Laboratory analysis of the recovery of dalteparin, rivaroxaban and apixaban levels in 12 patients from ICU with COVID-19. All patients received prophylactic LMWH however due to differing sampling times (and possible heparin resistance) not all patients had detectable baseline anti-Xa activity. Abbreviation: LMWH – low-molecular weight heparin.

Patient number
Antithrombin activity (U/dL)
Factor VIII (IU/dL)
Clauss fibrinogen (g/l)
Baseline anti-Xa (IU/ml)
In-vitro recovery of anti-Xa IU/ml
In-vitro recovery of Rivaroxaban ng/ml
In-vitro recovery of Apixaban ng/ml
Normal pooled plasma 109.5 101.6 2.67 0 0.87 80 109
1 111.3 209.7 3.64 0.03 0.68 65 106
2 94 277.9 4.2 0.1 0.66 115 127
3 110.1 322.4 5.62 0.27 0.69 104 112
4 137.8 294.2 4.56 0.44 0.65 68 105
5 118.4 142.4 4.38 0.09 0.65 107 112
6 114 311.5 4.76 0.35 0.70 95 99
7 68.4 294.2 5.77 0.02 0.66 96 97
8 86.2 219.3 5.62 0 0.57 95 112
9 99.1 251 4.38 0.54 0.59 85 97
10 106.9 396.8 6.83 0.23 0.48 102 114
11 115.3 237.2 3.83 0 0.74 96 130
12 72.5 365.9 6.63 0 0.63 110 100

Apart from anti-coagulant effects, heparin has other biological effects (antiviral, anti-inflammatory and endothelial protection) which direct oral anticoagulants do not have and thus may be at a disadvantage compared to heparin [9]. In summary, other (non-heparin) anticoagulants used as primary thromboprophylaxis, which have more predictable (and less blunted) effects than heparin could warrant exploration in well conducted clinical trials. Previously however, when DOAC has been studied as thromboprophylaxis in medical patients, it has not proved successful, with the exception of betrixaban [[10], [11], [12]]. Another limitation is that patients in ICU are generally not able to take tablets (limiting DOAC utility) and may have renal and hepatic impairment. Anti-virals can also cause an increase in plasma DOAC level, which may be of concern due to bleeding risk [13]. Whether any anticoagulant therapy can influence the micro-thrombosis seen with COVID-19, as this may be the end point of extreme inflammation (the so called ‘immunothrombosis’), requires further investigation. Further research into thromboprophylaxis failure is required.

CRediT authorship contribution statement

WT, SM & MB – designed the experiment. DW & SC-M undertook laboratory work. All authors wrote the manuscript and approved the final draft.

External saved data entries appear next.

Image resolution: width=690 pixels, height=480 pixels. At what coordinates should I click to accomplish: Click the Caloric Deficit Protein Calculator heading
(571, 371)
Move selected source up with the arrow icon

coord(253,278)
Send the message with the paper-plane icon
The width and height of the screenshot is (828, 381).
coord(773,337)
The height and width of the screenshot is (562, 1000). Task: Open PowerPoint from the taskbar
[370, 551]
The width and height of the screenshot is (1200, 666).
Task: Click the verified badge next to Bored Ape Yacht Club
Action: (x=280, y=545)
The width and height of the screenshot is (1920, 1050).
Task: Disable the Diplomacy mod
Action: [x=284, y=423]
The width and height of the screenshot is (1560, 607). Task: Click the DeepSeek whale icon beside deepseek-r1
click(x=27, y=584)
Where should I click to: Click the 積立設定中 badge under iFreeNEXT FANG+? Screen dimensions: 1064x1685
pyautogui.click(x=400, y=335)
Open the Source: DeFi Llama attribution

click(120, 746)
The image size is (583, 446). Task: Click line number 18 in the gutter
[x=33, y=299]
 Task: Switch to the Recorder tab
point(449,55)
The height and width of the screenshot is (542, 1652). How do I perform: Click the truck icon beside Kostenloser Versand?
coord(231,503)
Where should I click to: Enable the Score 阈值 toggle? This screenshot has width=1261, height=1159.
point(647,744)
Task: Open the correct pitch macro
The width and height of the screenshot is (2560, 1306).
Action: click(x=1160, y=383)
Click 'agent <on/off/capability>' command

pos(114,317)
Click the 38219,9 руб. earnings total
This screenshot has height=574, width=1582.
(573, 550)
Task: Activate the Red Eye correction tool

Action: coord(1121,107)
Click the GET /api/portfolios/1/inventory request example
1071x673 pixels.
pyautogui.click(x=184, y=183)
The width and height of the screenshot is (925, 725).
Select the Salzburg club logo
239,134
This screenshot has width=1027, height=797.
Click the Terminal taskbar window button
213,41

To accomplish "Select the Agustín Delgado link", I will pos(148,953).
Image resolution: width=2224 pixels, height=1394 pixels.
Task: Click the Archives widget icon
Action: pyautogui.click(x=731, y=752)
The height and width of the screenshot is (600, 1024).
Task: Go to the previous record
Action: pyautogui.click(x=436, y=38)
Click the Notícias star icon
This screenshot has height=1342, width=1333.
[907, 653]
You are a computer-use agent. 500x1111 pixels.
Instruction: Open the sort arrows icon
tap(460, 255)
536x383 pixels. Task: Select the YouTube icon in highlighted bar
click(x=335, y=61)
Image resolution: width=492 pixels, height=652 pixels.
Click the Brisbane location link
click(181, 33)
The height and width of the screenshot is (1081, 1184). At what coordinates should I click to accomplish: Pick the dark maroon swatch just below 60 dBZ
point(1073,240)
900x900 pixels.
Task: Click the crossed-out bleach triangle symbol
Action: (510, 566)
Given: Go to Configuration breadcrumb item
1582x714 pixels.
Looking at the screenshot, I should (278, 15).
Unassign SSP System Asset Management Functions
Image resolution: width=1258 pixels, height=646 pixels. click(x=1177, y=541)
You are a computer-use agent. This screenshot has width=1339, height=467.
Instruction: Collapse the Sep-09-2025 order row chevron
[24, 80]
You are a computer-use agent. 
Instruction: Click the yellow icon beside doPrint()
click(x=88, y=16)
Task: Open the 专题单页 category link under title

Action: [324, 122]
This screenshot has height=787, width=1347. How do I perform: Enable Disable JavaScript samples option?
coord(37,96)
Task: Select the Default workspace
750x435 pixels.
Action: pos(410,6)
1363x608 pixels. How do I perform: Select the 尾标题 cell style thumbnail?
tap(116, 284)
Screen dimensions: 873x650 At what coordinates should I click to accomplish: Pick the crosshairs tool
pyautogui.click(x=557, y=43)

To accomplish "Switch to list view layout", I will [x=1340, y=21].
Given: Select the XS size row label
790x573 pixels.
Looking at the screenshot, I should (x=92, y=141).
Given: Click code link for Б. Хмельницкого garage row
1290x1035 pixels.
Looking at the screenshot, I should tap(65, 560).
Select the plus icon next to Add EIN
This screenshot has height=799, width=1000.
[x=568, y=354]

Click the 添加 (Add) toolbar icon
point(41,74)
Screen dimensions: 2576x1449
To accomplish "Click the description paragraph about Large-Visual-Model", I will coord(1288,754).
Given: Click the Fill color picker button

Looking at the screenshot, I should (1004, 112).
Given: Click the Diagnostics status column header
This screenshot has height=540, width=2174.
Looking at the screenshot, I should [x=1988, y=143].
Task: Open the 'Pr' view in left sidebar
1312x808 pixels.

Declaration of competing interest

WT – speakers fees from Pfizer, Bayer, Takeda and advisory boards for Daiichi-Sankyo, Sanofi and Ablynx. SM – support to attend educational meetings from Sysmex, Werfen and Stago. MB – speakers fee from Stago, and advisory boards for Novartis, Cosmopharma, Werfen, Agios and a grant from Mitsubishi. DW & SC-M – none to declare.